Assistée de Madame MOUSSA Anissa, Greffière,
DEMANDEUR :
Madame [H] [G]
[Adresse 2]
[Localité 3]
née le 25 Juillet 1989 à [Localité 6] ( MAROC)
assistée par Me Celina GRISI, avocat au barreau de SEINE-SAINT-DENIS
ET
DÉFENDEUR:
Madame [X] [P] [C] [Y] épouse [O]
[Adresse 1]
[Localité 4]
représentée par Me Frédéric GONDER, avocat au barreau de BORDEAUX, substitué par Me CORMENIER
COMPOSITION DU TRIBUNAL LORS DES DÉBATS :
Madame COSNARD, juge de l’exécution,
Assistée de Madame MOUSSA, Greffière.
L’affaire a été plaidée le 04 Novembre 2024, et mise en délibéré au 18 Novembre 2024.
JUGEMENT :
Prononcé le 18 Novembre 2024 par mise à disposition au greffe, par décision Contradictoire et en premier ressort.
EXPOSÉ DU LITIGE
Par ordonnance de référé du 19 décembre 2023, signifiée le 12 février 2024, le juge des contentieux de la protection du tribunal de proximité de Pantin a notamment :
— constaté l’acquisition de la clause résolutoire du contrat de bail conclu entre Madame [H] [G] et Madame [X] [Y] épouse [O] et portant sur le logement sis [Adresse 2] à [Localité 7],
— condamné Madame [H] [G] à payer à Madame [X] [Y] épouse [O] la somme de 4005 euros au titre de l’arriéré locatif, outre une indemnité d’occupation mensuelle,
— accordé à Madame [H] [G] un délai de trois mois pour quitter les lieux,
— à l’issue de ce délai, autorisé l’expulsion de Madame [H] [G] et de tout occupant de leur chef.

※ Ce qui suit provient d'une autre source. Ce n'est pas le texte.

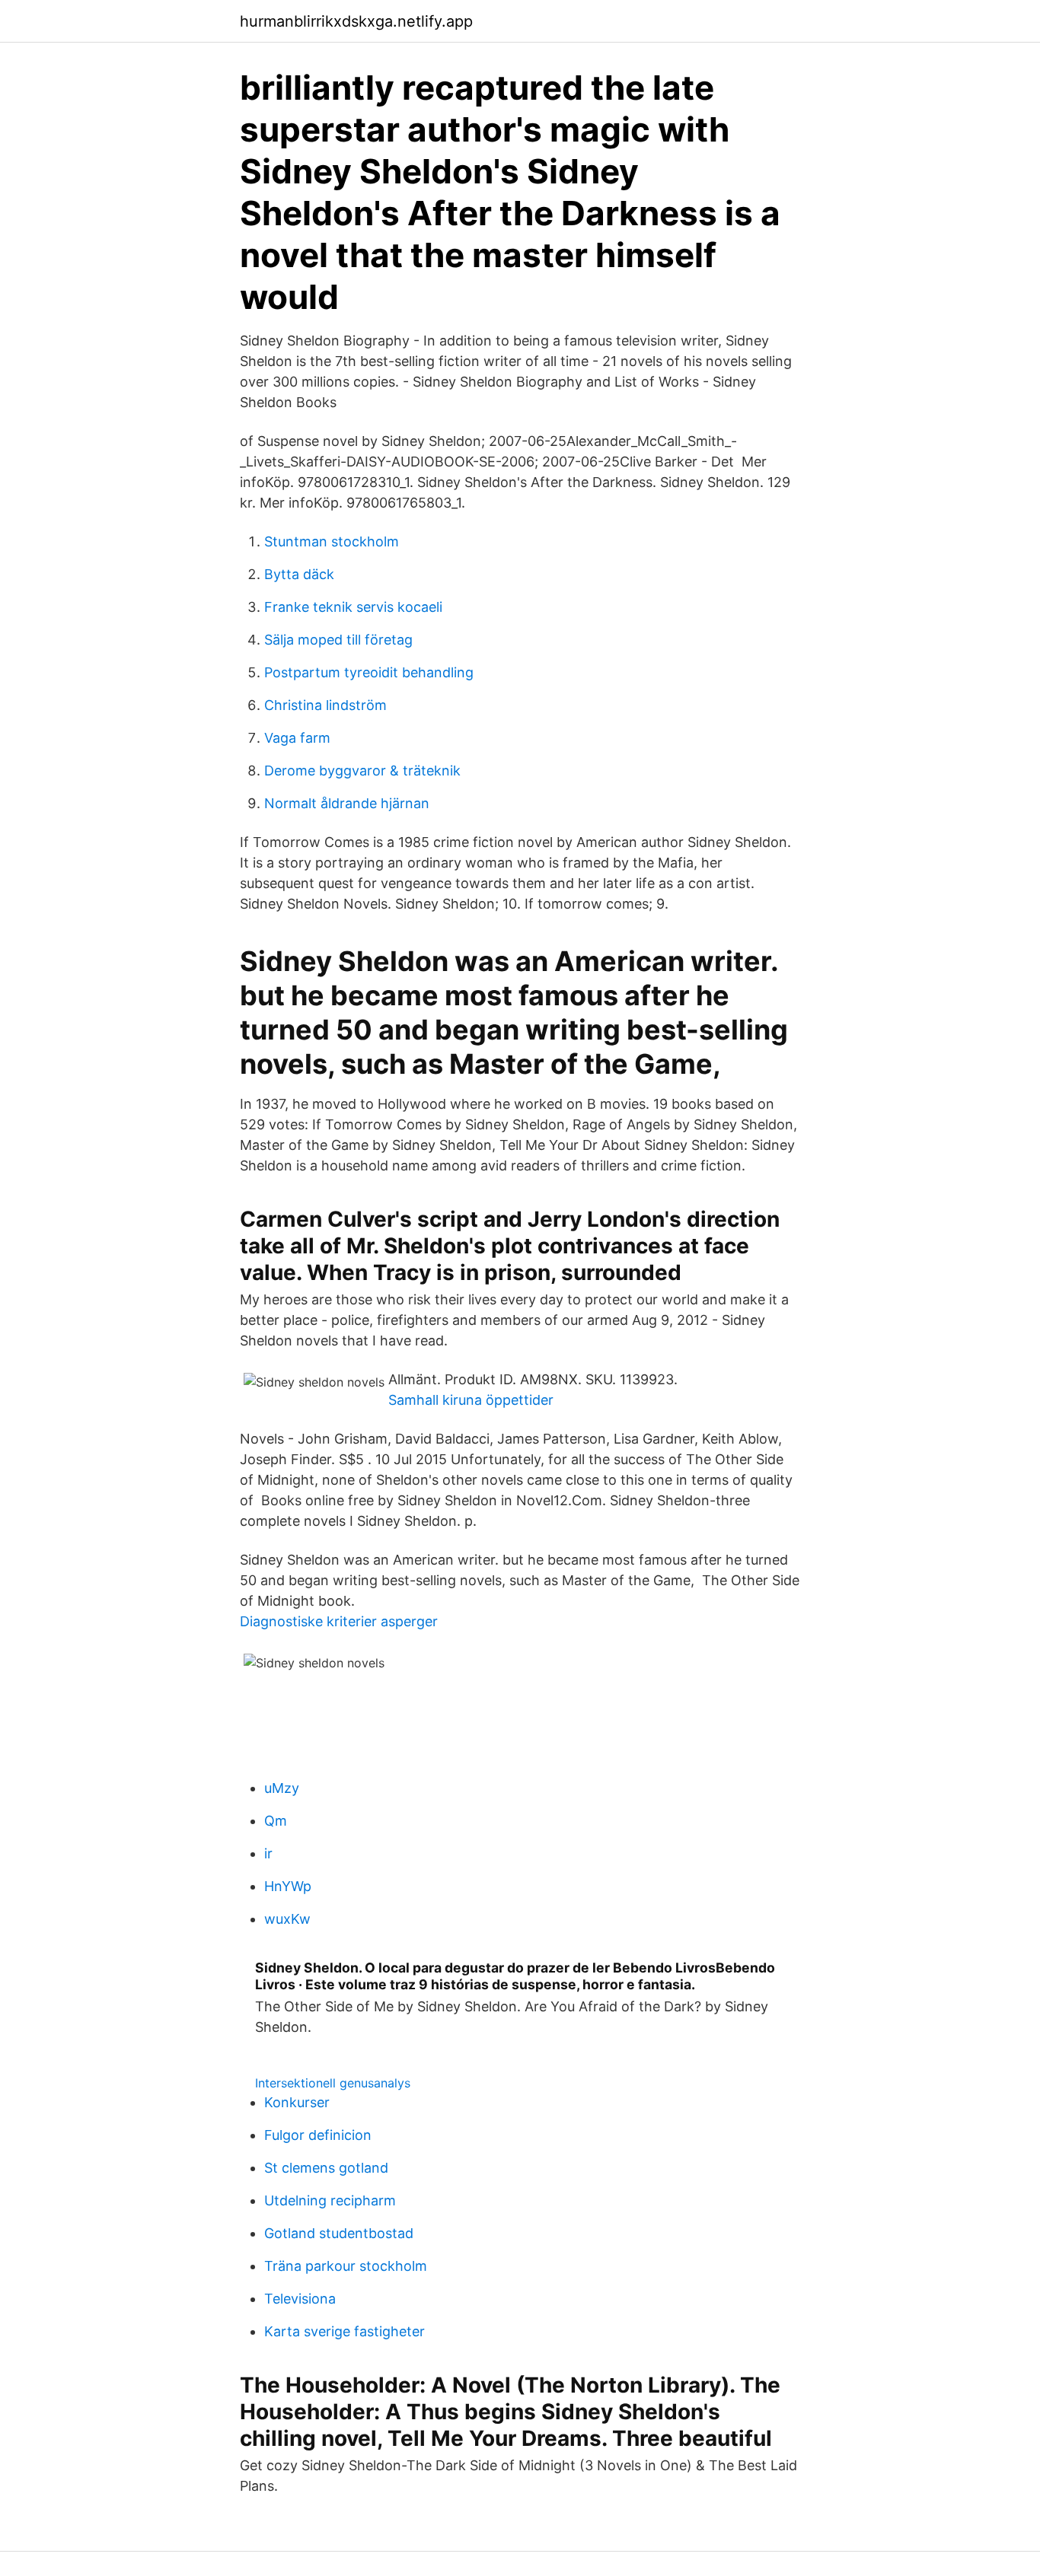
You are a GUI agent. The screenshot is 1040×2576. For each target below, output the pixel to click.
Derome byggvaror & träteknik (362, 771)
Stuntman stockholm (331, 541)
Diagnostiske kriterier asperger (339, 1621)
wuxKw (287, 1919)
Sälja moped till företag (338, 640)
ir (268, 1853)
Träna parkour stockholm (345, 2266)
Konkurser (297, 2102)
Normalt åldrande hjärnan (346, 803)
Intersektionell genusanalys (332, 2082)
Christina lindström (325, 705)
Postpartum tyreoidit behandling (369, 672)
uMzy (281, 1788)
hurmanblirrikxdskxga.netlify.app (356, 21)
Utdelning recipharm (330, 2200)
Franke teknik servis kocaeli (353, 607)
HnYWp (287, 1886)
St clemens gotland (326, 2168)
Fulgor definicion (318, 2135)
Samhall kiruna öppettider (470, 1400)
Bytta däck (299, 574)
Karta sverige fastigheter (344, 2331)
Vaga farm (297, 738)
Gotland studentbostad (338, 2233)
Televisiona (300, 2299)
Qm (275, 1821)
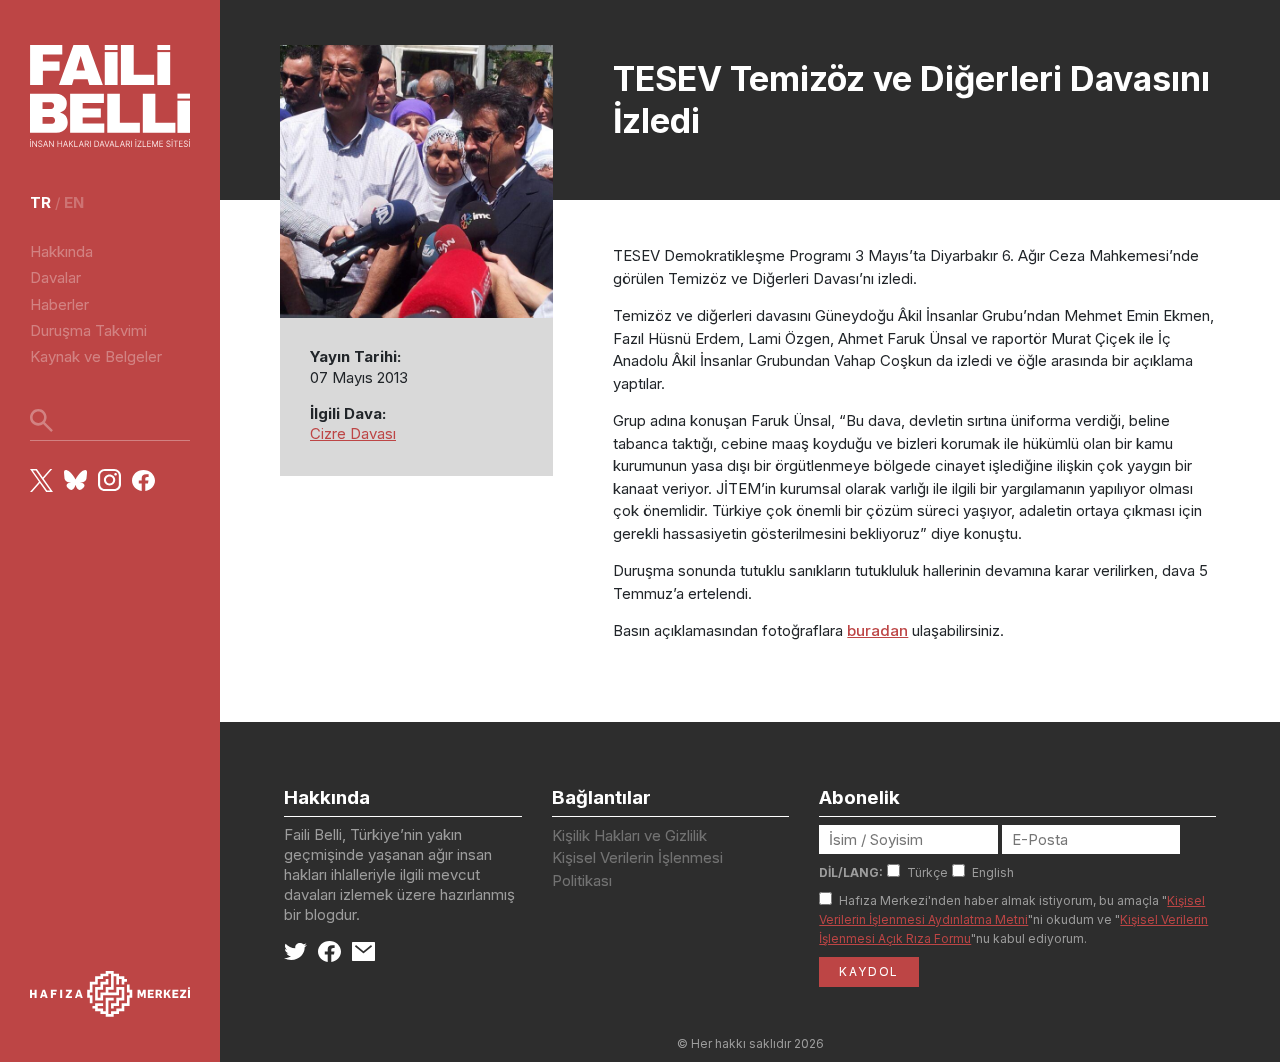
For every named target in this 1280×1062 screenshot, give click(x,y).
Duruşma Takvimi (88, 330)
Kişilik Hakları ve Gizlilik (629, 835)
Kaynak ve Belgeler (96, 356)
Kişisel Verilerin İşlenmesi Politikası (637, 869)
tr (40, 202)
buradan (877, 630)
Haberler (59, 304)
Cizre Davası (353, 433)
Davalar (55, 277)
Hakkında (61, 251)
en (74, 202)
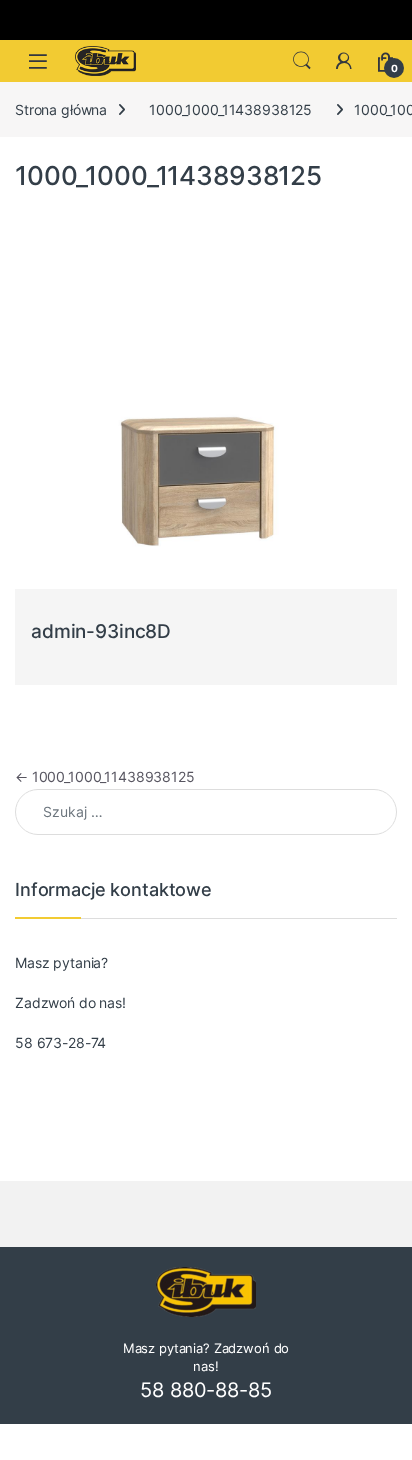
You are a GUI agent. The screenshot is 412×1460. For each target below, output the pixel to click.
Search (302, 61)
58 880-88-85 (205, 1390)
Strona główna (61, 109)
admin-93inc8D (101, 631)
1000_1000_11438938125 (230, 109)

Par jugement du 29 avril 2024, le juge de l’exécution de la juridiction de céans a déclaré irrecevable la demande de délai pour quitter les lieux formée par Madame [H] [G], aucun commandement de quitter les lieux ne lui ayant été délivré.
Un commandement de quitter les lieux a été délivré à Madame [H] [G] le 21 mai 2024.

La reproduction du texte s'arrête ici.